**EXCERPT**
:::::

Global Interconnectedness Impact
- Tariff Spillover Risks: U.S. tariffs may push up input costs through global supply chains, with ECB officials (Schnabel) identifying this as an "upside risk" for eurozone inflation;
- Transmission Mechanism: Even with weak domestic demand in the eurozone, "imported inflation (high-cost imports)" may still limit the ECB's policy flexibility.
Focus on the Chinese Market
Currently, China is adopting a "dual-track strategy": politically, strengthening cooperation with India to respond to external shocks, and economically, injecting liquidity and guiding market expectations to alleviate economic vulnerabilities.
- Core Logic: Hoping to leverage its leading position in technology to compensate for shortcomings in economic growth;
- Potential Risks: If the real economy continues to stagnate while the market relies solely on liquidity to maintain high levels, it may lead to structural vulnerabilities beneath a facade of prosperity.
Current Tariff Impact Status
- CICC data shows: Chinese export enterprises bear only 9% of U.S. tariff costs, far lower than the burden on European and Southeast Asian companies;
- Implications: U.S. importers are currently absorbing tariff costs themselves, compressing their profit margins. This model is unsustainable—ultimately, U.S. consumers will face rising prices, further exacerbating inflation risks;
- Export Pressure on China: China's exports to the U.S. continue to decline, with rising factory idle rates potentially posing latent pressure on domestic stability. This vulnerability, while not obvious, has significant implications.

:::::

Dataset entries
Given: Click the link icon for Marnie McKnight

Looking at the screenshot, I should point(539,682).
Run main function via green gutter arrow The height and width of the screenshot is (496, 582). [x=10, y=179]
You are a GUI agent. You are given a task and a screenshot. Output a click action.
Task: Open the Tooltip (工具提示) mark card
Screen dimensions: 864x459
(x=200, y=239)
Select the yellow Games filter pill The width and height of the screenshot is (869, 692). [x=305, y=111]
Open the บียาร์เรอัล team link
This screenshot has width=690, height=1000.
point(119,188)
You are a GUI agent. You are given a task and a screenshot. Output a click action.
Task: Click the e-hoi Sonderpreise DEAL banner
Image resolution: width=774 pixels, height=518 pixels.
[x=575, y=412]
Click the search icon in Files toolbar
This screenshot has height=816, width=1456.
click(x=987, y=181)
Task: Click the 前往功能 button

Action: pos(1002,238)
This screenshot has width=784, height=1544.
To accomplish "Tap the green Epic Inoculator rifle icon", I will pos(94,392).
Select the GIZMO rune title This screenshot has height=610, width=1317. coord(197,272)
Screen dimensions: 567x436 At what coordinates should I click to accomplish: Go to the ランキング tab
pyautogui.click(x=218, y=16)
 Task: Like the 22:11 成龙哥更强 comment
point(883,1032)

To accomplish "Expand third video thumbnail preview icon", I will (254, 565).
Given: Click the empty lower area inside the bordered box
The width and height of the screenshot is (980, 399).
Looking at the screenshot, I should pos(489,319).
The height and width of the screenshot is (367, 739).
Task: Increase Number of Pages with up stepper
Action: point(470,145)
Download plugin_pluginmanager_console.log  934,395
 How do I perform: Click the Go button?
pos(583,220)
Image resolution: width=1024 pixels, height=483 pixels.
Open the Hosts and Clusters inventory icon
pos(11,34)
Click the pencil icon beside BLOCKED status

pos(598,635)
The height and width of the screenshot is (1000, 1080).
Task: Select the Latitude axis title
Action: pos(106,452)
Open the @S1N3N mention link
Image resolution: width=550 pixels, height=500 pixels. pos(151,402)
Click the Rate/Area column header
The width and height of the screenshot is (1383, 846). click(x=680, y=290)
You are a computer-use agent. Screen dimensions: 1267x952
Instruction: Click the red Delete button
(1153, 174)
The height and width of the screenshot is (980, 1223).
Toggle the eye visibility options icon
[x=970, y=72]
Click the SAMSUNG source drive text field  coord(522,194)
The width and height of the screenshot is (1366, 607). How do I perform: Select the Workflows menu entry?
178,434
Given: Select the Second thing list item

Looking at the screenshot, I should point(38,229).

:::::

**TASK INSTRUCTIONS**
Reproduce the entire tariff impact text from above, word for word.

**OUTPUT OF THE EXERCISE**
Global Interconnectedness Impact
- Tariff Spillover Risks: U.S. tariffs may push up input costs through global supply chains, with ECB officials (Schnabel) identifying this as an "upside risk" for eurozone inflation;
- Transmission Mechanism: Even with weak domestic demand in the eurozone, "imported inflation (high-cost imports)" may still limit the ECB's policy flexibility.
Focus on the Chinese Market
Currently, China is adopting a "dual-track strategy": politically, strengthening cooperation with India to respond to external shocks, and economically, injecting liquidity and guiding market expectations to alleviate economic vulnerabilities.
- Core Logic: Hoping to leverage its leading position in technology to compensate for shortcomings in economic growth;
- Potential Risks: If the real economy continues to stagnate while the market relies solely on liquidity to maintain high levels, it may lead to structural vulnerabilities beneath a facade of prosperity.
Current Tariff Impact Status
- CICC data shows: Chinese export enterprises bear only 9% of U.S. tariff costs, far lower than the burden on European and Southeast Asian companies;
- Implications: U.S. importers are currently absorbing tariff costs themselves, compressing their profit margins. This model is unsustainable—ultimately, U.S. consumers will face rising prices, further exacerbating inflation risks;
- Export Pressure on China: China's exports to the U.S. continue to decline, with rising factory idle rates potentially posing latent pressure on domestic stability. This vulnerability, while not obvious, has significant implications.